The practice of Bhastrika helps to relieve congestion in the lungs as well as brightening the eyes and complexion. The act of breathing deeply and rhythmically, as practiced in the “bellows breath” help to stimulate all of your body’s systems, Your digestion will improve, and if you suffer from constipation, which many Kaphas do, you should see an improvement in that area.
This form of Pranayama is particularly effective for Kaphas who suffer from cold extremities and will help to guard against chilblains. Your circulatory system is supported by Bhastrika, as are your lymph and nervous systems, which can help with conditions of the heart and lungs. Your immune system also benefits from the support given by this practice, and you may also notice an improvement in mental capacity. Sluggishness in all areas is a characteristic of excess Kapha, and this applies to your thoughts and emotions as much as to your physical body. This form of Pranayama is a very good way to begin to address any emotional imbalances you may be experiencing. It will help to motivate you to take action in areas of your life where you know you are avoiding confrontation or difficult situations.
Pranayama Techniques for Kapha Dosha
Note: This breathing technique is meant to be performed on an empty stomach. Have tissues ready in case you produce excess mucus. Do not perform this exercise if you are pregnant or have a heart condition.
- Sit in a comfortable position making sure that your spine is elongated and your shoulders are relaxed.
- Because this technique is known as “bellows breath” imagine the sound and action of a pair of bellows to help you to achieve maximum effectiveness.
- Breathe in deeply, through your nose, making a conscious effort to open your ribs on the inhalation. If it is comfortable for you to do so, take your hands behind you and squeeze your shoulder blades together. This will really open up your ribcage, but do not strain or overstretch.
- Exhale fully through the mouth, allowing your shoulders to droop and your chest to “cave in” as you expel the last of the air form your lungs.
- Repeat the sequence several times, for about 20 – 30 seconds, then relax and breathe normally.
Pranayama Tips for Kapha Dosha
Bhastriki Pranayama is a very active technique, and you may find that you experience light headedness for a short time.

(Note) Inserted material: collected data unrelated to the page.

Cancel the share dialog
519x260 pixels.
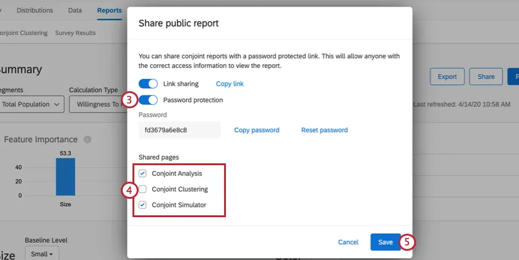(x=348, y=242)
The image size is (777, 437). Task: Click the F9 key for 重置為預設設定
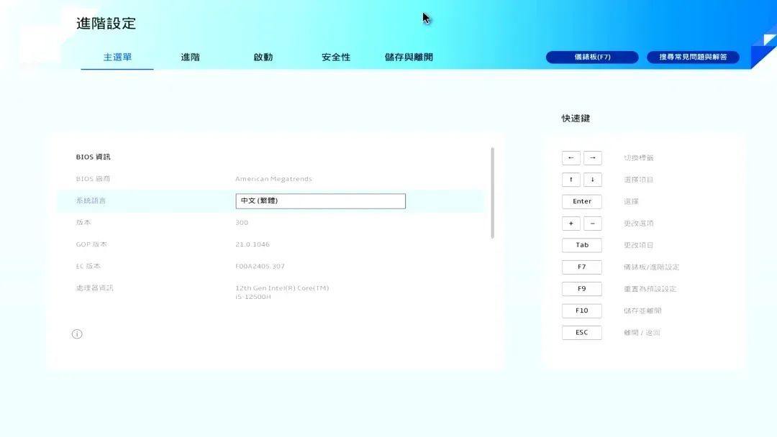(x=581, y=288)
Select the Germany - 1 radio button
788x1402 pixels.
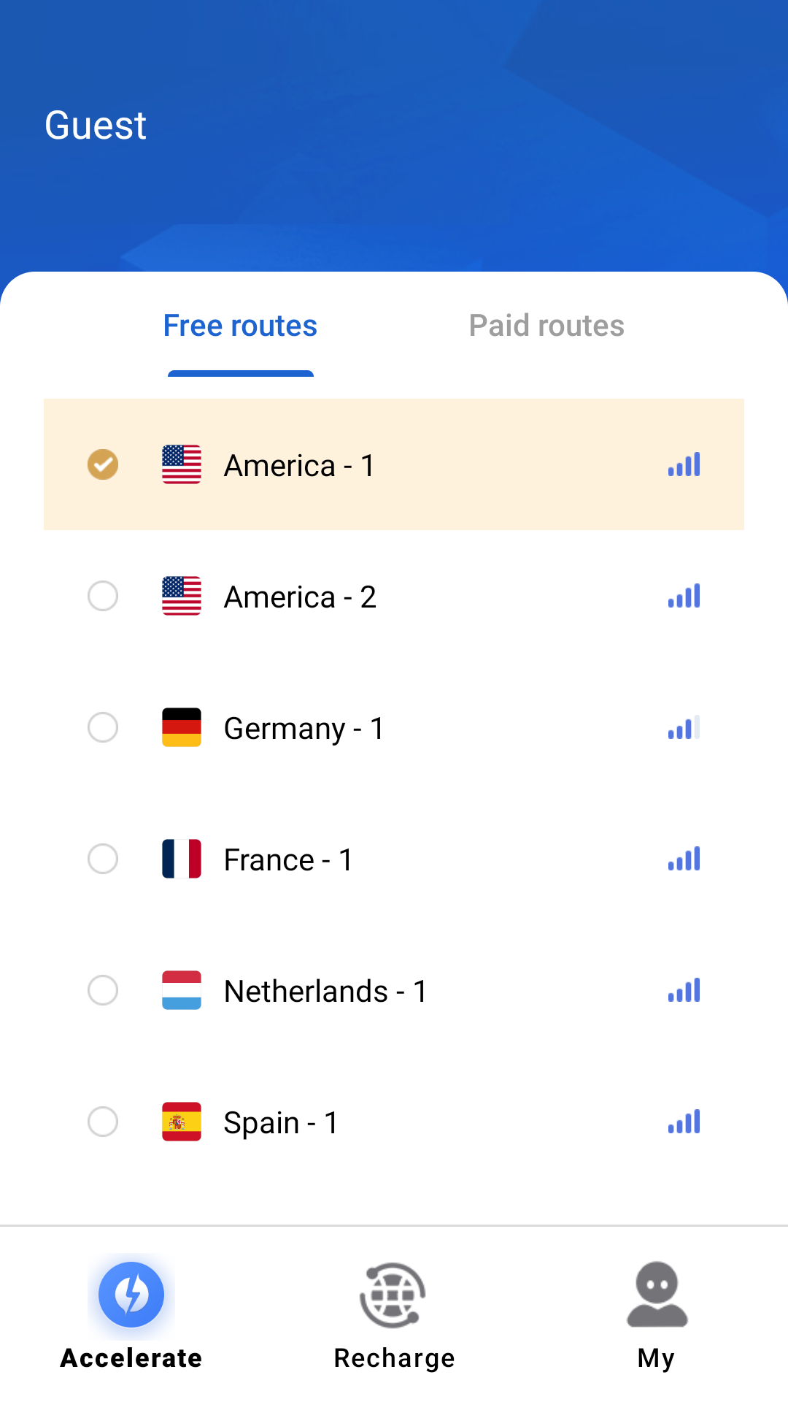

Do not attempt to get up immediately after completing the cycles of breathing, but allow your breathing to return to its normal rhythm first.
Kaphasdo tend to be quite sedentary in their habits, and often struggle to incorporate new patterns or habits into their set routines. If you recognize this trait in yourself, set aside a short time each morning (it does not need to be more than 10 minutes) to practice Pranayama. The warmth and energy you feel after doing this should be enough to keep you motivated to continue with the practice every day.
If you find that you are suffering from the cold at any time during your day, try to do 30 seconds’ worth of Bhastriki, which should begin to raise your temperature and get your blood flowing to your extremities.